═══ Provided data

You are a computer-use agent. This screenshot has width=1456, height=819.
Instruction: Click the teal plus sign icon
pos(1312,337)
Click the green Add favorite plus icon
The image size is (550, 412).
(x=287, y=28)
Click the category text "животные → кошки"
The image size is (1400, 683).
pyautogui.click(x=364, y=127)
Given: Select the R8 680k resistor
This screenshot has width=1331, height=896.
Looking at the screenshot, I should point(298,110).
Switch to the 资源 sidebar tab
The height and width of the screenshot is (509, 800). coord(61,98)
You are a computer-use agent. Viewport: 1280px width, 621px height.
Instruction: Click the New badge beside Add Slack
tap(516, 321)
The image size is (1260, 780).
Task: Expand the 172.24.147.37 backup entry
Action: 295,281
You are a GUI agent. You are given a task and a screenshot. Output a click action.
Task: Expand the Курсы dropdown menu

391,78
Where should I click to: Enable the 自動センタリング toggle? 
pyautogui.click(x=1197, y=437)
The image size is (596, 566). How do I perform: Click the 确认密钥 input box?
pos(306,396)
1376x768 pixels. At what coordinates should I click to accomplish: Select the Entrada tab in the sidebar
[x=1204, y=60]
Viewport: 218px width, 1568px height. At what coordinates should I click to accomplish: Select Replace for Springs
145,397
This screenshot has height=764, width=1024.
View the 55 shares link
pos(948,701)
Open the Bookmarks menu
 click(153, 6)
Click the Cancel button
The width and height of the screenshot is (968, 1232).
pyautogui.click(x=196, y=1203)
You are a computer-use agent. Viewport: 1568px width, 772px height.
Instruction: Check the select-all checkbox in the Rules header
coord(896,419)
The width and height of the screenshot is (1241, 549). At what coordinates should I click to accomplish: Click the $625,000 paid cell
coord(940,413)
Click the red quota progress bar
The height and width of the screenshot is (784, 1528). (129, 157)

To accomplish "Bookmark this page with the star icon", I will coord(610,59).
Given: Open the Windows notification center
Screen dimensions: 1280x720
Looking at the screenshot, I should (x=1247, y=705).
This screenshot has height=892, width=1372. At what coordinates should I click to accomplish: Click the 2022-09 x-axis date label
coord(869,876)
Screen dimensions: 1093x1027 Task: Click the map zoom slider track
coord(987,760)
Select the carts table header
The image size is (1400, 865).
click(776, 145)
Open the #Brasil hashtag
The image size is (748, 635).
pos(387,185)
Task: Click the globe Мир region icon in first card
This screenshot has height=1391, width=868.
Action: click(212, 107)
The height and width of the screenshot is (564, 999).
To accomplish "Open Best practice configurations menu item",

══════

Exercise:
Convert every line of the material above into a Markdown table with two columns, Row and Line. Number the rows in order and leave out blank lines.

The response:
| Row | Line |
|---|---|
| 1 | You are a computer-use agent. This screenshot has width=1456, height=819. |
| 2 | Instruction: Click the teal plus sign icon |
| 3 | pos(1312,337) |
| 4 | Click the green Add favorite plus icon |
| 5 | The image size is (550, 412). |
| 6 | (x=287, y=28) |
| 7 | Click the category text "животные → кошки" |
| 8 | The image size is (1400, 683). |
| 9 | pyautogui.click(x=364, y=127) |
| 10 | Given: Select the R8 680k resistor |
| 11 | This screenshot has width=1331, height=896. |
| 12 | Looking at the screenshot, I should point(298,110). |
| 13 | Switch to the 资源 sidebar tab |
| 14 | The height and width of the screenshot is (509, 800). coord(61,98) |
| 15 | You are a computer-use agent. Viewport: 1280px width, 621px height. |
| 16 | Instruction: Click the New badge beside Add Slack |
| 17 | tap(516, 321) |
| 18 | The image size is (1260, 780). |
| 19 | Task: Expand the 172.24.147.37 backup entry |
| 20 | Action: 295,281 |
| 21 | You are a GUI agent. You are given a task and a screenshot. Output a click action. |
| 22 | Task: Expand the Курсы dropdown menu |
| 23 | 391,78 |
| 24 | Where should I click to: Enable the 自動センタリング toggle?  |
| 25 | pyautogui.click(x=1197, y=437) |
| 26 | The image size is (596, 566). How do I perform: Click the 确认密钥 input box? |
| 27 | pos(306,396) |
| 28 | 1376x768 pixels. At what coordinates should I click to accomplish: Select the Entrada tab in the sidebar |
| 29 | [x=1204, y=60] |
| 30 | Viewport: 218px width, 1568px height. At what coordinates should I click to accomplish: Select Replace for Springs |
| 31 | 145,397 |
| 32 | This screenshot has height=764, width=1024. |
| 33 | View the 55 shares link |
| 34 | pos(948,701) |
| 35 | Open the Bookmarks menu |
| 36 |  click(153, 6) |
| 37 | Click the Cancel button |
| 38 | The width and height of the screenshot is (968, 1232). |
| 39 | pyautogui.click(x=196, y=1203) |
| 40 | You are a computer-use agent. Viewport: 1568px width, 772px height. |
| 41 | Instruction: Check the select-all checkbox in the Rules header |
| 42 | coord(896,419) |
| 43 | The width and height of the screenshot is (1241, 549). At what coordinates should I click to accomplish: Click the $625,000 paid cell |
| 44 | coord(940,413) |
| 45 | Click the red quota progress bar |
| 46 | The height and width of the screenshot is (784, 1528). (129, 157) |
| 47 | To accomplish "Bookmark this page with the star icon", I will coord(610,59). |
| 48 | Given: Open the Windows notification center |
| 49 | Screen dimensions: 1280x720 |
| 50 | Looking at the screenshot, I should (x=1247, y=705). |
| 51 | This screenshot has height=892, width=1372. At what coordinates should I click to accomplish: Click the 2022-09 x-axis date label |
| 52 | coord(869,876) |
| 53 | Screen dimensions: 1093x1027 Task: Click the map zoom slider track |
| 54 | coord(987,760) |
| 55 | Select the carts table header |
| 56 | The image size is (1400, 865). |
| 57 | click(776, 145) |
| 58 | Open the #Brasil hashtag |
| 59 | The image size is (748, 635). |
| 60 | pos(387,185) |
| 61 | Task: Click the globe Мир region icon in first card |
| 62 | This screenshot has height=1391, width=868. |
| 63 | Action: click(212, 107) |
| 64 | The height and width of the screenshot is (564, 999). |
| 65 | To accomplish "Open Best practice configurations menu item", |